Evaluated by Western Blotting in rat brain tissue lysate.

Western Blotting Analysis: 0.2 µg/mL of this antibody detected substance P receptor in 10 µg of rat brain tissue lysate.

Detect Substance P receptor using this rabbit polyclonal Anti-Substance P Receptor Antibody, Cat. No. ABN1369, validated for use in Immunohistochemistry and Western Blotting.

Immunohistochemistry Analysis: A 1:50 dilution from a representative lot detected substance P receptor in human, mouse, and rat brain tissue sections.

This rabbit polyclonal antibody targets substance P receptor C-terminal end sequence. Target region is absent in human spliced isoform 2.

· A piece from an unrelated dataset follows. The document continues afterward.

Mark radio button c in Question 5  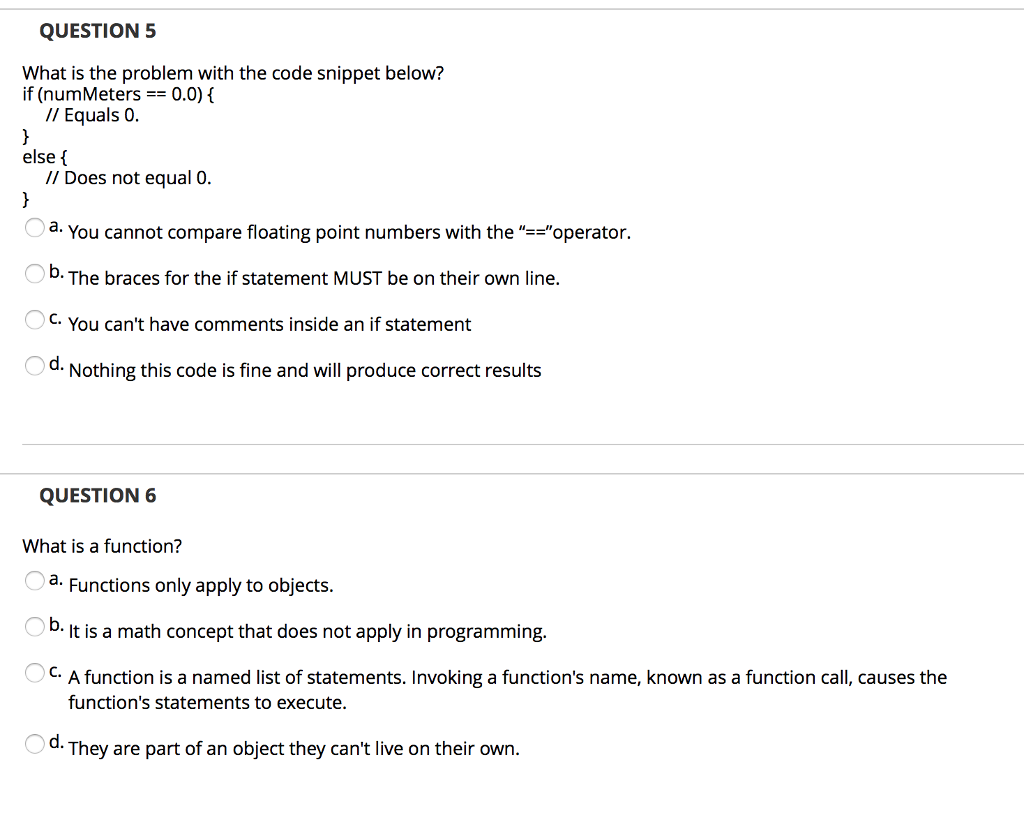pos(35,320)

Substance-P receptor (UniProt P25103; also known as Neurokinin-1 receptor, NK-1 receptor, NK-1R, SPR, Tachykinin receptor 1) is encoded by the TACR1 (also known as NK1R, TAC1R) gene (Gene ID 6879) in human. NK-1, NK-2 and NK-3 are receptors that mediate the biological activities of tachykinins, including substance P (SP), neurokinin A (NKA), neurokinin B (NKB), ranakinin, kassinin, neuropeptide gamma, and eledoisin, widely distributed in the central and peripheral nervous systems. SP shows the highest affinity toward NK-1R (substance-P receptor) and exerts its biological activities via NK-1R, including addiction, depression, chronic inflammation, and cancer progression. The involvement of NK-1R in acute pancreatitis through mediating neurogenic inflammation has also been reported. Upon stimulation by SP, NK-1R interacts with multiple G proteins, including G s, G q/11, G i/o, G 12, and G 13, generating second messengers and activating downstream effector molecules. After binding NK-1R, SP induces a clathrin-dependent internalization of the receptor-ligand complex, SP is then degraded and the receptor is recycled to the cell surface. NK-1R is a 7-transmembrane (32-54, 65-86, 107-128, 149-169, 195-219, 249-270, 284-308) GPCR, having its N-terminal end (a.a. 1-31) at the extracelluar side and C-terminal end (a.a. 309-407) at the cytoplasmic side. There exists a second alternatively spliced human NK-1R isoform that lacks the C-terminal cytoplasmic domain (a.a. 312-407 missing). The full-length form enhances the growth of cancer cells and stimulates the production of cytokines, which in turn up-regulate the truncated form. The truncated form mediates malignancy and is more abundant in colonic epithelial cells from patients with colitis-associated cancer. In cancer cells, the NK-1 receptor is mainly localized on the plasma membrane and in cytoplasm, and occasionally also in the nucleus.

~58 kDa observed. Target band size appears larger than the calculated molecular weights of 46.25/46.32/46.37 kDa (human/mouse/rat) due to glycosylation. Uncharacterized bands may be observed in some lysate(s).

KLH-conjugated linear peptide corresponding to the C-terminal end sequence of human substance P receptor.

Concentration: Please refer to lot specific datasheet.